= Problem statement =
Beginning with the line below that contains "Contact Us (257, 1528)" and ending with the line that contains "Clearance (136, 1668)", copy every line exactly. Copy nothing else.

*** Block opens ***

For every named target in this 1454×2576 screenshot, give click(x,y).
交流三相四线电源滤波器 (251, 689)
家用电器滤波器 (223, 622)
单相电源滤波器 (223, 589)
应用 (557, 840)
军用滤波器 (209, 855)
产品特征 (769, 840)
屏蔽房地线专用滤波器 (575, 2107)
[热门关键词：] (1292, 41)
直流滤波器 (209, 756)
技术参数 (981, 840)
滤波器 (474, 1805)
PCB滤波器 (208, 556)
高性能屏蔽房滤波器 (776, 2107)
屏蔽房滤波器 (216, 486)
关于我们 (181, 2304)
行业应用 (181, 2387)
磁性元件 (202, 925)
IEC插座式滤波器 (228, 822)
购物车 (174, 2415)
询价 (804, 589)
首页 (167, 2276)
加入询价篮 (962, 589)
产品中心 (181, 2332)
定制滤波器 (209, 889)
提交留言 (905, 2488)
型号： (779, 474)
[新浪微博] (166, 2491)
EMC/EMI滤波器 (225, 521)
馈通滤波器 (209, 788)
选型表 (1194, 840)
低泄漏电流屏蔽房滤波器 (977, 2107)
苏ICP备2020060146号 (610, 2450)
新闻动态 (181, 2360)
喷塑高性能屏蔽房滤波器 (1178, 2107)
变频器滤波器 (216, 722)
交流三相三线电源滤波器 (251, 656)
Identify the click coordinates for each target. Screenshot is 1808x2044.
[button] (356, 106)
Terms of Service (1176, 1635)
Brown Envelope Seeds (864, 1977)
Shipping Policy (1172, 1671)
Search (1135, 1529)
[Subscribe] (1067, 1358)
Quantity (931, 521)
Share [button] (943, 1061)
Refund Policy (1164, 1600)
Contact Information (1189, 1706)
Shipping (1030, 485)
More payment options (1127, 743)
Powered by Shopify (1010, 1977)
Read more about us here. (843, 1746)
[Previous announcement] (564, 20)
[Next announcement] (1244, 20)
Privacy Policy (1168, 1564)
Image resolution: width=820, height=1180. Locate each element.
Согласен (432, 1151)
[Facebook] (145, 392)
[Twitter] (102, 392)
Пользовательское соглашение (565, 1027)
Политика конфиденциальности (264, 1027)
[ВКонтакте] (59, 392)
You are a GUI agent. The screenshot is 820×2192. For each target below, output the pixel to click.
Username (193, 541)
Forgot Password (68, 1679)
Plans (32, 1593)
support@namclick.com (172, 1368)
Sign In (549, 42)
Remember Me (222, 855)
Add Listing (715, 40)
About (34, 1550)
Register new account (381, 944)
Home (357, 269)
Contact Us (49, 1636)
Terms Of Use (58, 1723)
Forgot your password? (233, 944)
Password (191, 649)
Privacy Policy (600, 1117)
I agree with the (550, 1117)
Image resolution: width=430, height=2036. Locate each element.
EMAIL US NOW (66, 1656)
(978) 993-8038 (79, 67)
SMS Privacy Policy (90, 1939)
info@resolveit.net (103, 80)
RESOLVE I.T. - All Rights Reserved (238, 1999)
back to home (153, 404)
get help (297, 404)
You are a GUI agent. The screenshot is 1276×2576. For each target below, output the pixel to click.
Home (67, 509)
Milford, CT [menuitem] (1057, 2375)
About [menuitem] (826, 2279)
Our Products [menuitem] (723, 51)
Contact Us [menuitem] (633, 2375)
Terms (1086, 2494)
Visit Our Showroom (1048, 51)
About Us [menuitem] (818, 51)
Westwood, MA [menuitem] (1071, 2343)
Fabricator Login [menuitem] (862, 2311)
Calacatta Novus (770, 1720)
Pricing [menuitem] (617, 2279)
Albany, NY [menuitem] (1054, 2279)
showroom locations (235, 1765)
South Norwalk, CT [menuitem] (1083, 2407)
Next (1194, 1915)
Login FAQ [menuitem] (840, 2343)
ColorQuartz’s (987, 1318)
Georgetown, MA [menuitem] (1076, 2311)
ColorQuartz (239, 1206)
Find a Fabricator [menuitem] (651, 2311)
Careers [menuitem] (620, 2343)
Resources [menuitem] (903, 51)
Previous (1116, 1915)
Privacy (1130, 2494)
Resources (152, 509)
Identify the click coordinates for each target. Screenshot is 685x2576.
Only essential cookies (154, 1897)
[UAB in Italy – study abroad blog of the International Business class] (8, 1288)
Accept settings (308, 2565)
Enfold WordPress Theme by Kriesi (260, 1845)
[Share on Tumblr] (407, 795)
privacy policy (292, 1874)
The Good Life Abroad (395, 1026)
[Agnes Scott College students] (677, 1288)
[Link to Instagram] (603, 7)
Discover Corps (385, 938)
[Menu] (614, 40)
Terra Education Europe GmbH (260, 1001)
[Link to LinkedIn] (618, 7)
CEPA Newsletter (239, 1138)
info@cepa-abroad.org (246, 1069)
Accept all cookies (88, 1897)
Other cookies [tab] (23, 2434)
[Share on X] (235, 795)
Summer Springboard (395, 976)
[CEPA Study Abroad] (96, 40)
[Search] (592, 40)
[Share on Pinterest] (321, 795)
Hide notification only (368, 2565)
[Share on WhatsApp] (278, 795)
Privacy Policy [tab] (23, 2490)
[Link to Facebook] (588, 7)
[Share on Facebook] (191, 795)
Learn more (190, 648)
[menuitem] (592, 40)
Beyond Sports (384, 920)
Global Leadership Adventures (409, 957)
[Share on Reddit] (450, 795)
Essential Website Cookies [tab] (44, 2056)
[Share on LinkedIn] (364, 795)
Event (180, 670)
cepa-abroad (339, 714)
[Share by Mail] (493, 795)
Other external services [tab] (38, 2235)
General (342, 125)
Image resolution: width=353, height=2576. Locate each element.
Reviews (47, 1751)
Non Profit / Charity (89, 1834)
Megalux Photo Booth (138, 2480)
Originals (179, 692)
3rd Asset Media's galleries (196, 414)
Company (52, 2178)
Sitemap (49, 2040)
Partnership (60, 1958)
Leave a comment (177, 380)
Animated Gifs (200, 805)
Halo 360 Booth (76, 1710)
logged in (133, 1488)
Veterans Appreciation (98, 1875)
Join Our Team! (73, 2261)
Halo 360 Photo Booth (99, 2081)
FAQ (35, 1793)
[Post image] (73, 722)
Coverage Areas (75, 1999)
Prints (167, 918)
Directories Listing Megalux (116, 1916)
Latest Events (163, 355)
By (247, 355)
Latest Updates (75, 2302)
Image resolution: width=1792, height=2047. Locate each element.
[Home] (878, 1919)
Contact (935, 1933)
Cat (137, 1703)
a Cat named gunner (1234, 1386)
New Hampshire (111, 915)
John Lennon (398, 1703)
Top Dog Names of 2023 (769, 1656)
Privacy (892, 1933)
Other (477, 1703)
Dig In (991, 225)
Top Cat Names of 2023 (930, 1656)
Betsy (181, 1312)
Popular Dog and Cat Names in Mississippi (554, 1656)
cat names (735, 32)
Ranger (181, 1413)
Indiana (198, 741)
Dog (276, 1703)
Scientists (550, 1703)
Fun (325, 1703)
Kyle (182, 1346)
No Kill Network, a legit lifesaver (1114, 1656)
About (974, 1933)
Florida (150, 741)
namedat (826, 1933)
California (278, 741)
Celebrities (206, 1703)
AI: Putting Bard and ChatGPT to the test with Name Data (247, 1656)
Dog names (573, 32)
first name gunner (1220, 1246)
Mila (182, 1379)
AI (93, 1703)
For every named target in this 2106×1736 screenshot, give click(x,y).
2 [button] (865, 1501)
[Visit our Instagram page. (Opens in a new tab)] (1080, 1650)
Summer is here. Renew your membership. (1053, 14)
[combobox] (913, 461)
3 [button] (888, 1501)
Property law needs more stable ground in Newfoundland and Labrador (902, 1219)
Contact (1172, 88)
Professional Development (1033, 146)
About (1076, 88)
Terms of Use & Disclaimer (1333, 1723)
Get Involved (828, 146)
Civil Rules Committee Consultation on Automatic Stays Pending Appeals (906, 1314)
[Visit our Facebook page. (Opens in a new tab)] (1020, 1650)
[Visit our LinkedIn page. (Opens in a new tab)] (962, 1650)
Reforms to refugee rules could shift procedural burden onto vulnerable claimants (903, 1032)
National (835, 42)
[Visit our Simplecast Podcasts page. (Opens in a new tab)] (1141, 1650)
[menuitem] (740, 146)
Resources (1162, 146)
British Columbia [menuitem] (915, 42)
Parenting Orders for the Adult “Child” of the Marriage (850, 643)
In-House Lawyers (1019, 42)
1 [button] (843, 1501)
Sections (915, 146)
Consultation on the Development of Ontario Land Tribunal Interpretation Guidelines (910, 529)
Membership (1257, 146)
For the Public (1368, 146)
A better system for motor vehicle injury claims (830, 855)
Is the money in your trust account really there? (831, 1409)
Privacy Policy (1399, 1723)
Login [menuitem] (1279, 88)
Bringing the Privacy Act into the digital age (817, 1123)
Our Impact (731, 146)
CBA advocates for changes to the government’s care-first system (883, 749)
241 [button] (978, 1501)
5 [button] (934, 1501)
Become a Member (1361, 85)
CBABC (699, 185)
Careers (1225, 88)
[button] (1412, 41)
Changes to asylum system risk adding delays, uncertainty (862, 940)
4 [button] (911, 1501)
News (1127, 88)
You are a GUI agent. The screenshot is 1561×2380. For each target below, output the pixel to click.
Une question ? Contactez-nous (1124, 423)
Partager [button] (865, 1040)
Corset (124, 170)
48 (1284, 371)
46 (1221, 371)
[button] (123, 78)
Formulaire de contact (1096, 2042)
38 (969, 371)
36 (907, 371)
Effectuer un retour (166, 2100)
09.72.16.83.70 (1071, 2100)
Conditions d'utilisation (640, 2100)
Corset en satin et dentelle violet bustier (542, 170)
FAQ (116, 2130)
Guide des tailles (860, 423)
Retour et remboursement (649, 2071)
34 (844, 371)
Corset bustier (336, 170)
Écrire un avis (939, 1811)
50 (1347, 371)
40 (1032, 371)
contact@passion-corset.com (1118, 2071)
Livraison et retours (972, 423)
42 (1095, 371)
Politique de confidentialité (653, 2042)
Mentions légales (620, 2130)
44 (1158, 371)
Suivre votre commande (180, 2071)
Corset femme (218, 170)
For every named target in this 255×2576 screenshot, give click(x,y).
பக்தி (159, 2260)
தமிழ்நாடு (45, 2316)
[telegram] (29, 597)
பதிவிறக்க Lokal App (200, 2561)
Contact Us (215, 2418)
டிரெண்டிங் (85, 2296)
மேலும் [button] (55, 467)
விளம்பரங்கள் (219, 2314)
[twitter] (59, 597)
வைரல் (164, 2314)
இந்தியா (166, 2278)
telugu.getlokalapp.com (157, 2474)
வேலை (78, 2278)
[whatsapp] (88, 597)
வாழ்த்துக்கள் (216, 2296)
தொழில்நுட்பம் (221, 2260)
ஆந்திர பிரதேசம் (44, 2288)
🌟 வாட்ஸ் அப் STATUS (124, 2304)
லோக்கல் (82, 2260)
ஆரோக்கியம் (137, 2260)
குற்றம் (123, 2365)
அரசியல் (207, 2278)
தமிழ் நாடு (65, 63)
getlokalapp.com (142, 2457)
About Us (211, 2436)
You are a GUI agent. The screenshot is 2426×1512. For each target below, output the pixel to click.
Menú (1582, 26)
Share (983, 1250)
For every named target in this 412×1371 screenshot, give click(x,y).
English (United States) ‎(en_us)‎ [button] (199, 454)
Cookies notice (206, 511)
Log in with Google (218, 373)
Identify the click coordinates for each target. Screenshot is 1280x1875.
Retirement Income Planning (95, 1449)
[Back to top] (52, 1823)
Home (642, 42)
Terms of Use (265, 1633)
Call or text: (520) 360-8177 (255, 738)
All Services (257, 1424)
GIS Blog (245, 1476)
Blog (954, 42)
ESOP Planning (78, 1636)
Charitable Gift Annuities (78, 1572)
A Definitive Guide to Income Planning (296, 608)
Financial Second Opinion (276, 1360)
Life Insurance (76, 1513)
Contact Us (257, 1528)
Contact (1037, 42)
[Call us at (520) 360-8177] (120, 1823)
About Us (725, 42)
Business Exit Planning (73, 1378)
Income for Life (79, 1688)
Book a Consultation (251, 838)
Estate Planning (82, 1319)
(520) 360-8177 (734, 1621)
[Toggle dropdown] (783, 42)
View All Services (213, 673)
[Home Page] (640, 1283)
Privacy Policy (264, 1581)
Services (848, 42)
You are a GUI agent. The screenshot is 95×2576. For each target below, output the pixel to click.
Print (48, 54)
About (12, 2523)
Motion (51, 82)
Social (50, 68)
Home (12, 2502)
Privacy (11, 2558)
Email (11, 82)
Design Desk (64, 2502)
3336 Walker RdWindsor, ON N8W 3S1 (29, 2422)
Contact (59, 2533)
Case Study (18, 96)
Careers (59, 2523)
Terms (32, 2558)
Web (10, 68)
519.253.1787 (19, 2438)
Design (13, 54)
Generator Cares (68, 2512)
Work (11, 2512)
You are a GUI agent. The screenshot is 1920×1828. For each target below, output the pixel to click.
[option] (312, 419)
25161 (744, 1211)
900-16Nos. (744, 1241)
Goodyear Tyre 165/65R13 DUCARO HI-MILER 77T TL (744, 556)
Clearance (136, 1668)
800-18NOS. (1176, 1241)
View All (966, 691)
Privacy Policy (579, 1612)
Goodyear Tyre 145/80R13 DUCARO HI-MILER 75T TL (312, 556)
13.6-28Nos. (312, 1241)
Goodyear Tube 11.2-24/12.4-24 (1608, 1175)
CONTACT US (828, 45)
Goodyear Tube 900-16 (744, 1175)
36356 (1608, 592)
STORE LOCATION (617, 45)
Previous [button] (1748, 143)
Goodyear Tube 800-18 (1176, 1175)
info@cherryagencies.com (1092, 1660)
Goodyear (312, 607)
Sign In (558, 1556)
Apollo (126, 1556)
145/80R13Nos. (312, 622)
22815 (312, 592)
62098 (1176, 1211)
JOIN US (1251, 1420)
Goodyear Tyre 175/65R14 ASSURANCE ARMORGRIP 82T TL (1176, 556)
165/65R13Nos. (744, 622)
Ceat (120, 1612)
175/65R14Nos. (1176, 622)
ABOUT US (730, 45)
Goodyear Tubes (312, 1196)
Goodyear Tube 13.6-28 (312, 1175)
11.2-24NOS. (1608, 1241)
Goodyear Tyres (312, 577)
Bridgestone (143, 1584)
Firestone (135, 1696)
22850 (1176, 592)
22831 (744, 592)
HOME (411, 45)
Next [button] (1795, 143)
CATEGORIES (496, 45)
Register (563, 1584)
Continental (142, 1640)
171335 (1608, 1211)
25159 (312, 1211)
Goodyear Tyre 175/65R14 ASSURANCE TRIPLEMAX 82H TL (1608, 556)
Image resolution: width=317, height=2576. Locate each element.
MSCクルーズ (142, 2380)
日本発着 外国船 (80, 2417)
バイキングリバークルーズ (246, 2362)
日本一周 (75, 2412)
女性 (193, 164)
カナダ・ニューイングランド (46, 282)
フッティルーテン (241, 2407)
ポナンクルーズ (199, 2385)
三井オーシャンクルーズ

*** Block closes ***

= The completed task =
Contact Us (257, 1528)
Contact (1037, 42)
[Call us at (520) 360-8177] (120, 1823)
About Us (725, 42)
Business Exit Planning (73, 1378)
Income for Life (79, 1688)
Book a Consultation (251, 838)
Estate Planning (82, 1319)
(520) 360-8177 (734, 1621)
[Toggle dropdown] (783, 42)
View All Services (213, 673)
[Home Page] (640, 1283)
Privacy Policy (264, 1581)
Services (848, 42)
You are a GUI agent. The screenshot is 95×2576. For each target below, output the pixel to click.
Print (48, 54)
About (12, 2523)
Motion (51, 82)
Social (50, 68)
Home (12, 2502)
Privacy (11, 2558)
Email (11, 82)
Design Desk (64, 2502)
3336 Walker RdWindsor, ON N8W 3S1 (29, 2422)
Contact (59, 2533)
Case Study (18, 96)
Careers (59, 2523)
Terms (32, 2558)
Web (10, 68)
519.253.1787 (19, 2438)
Design (13, 54)
Generator Cares (68, 2512)
Work (11, 2512)
You are a GUI agent. The screenshot is 1920×1828. For each target below, output the pixel to click.
[option] (312, 419)
25161 (744, 1211)
900-16Nos. (744, 1241)
Goodyear Tyre 165/65R13 DUCARO HI-MILER 77T TL (744, 556)
Clearance (136, 1668)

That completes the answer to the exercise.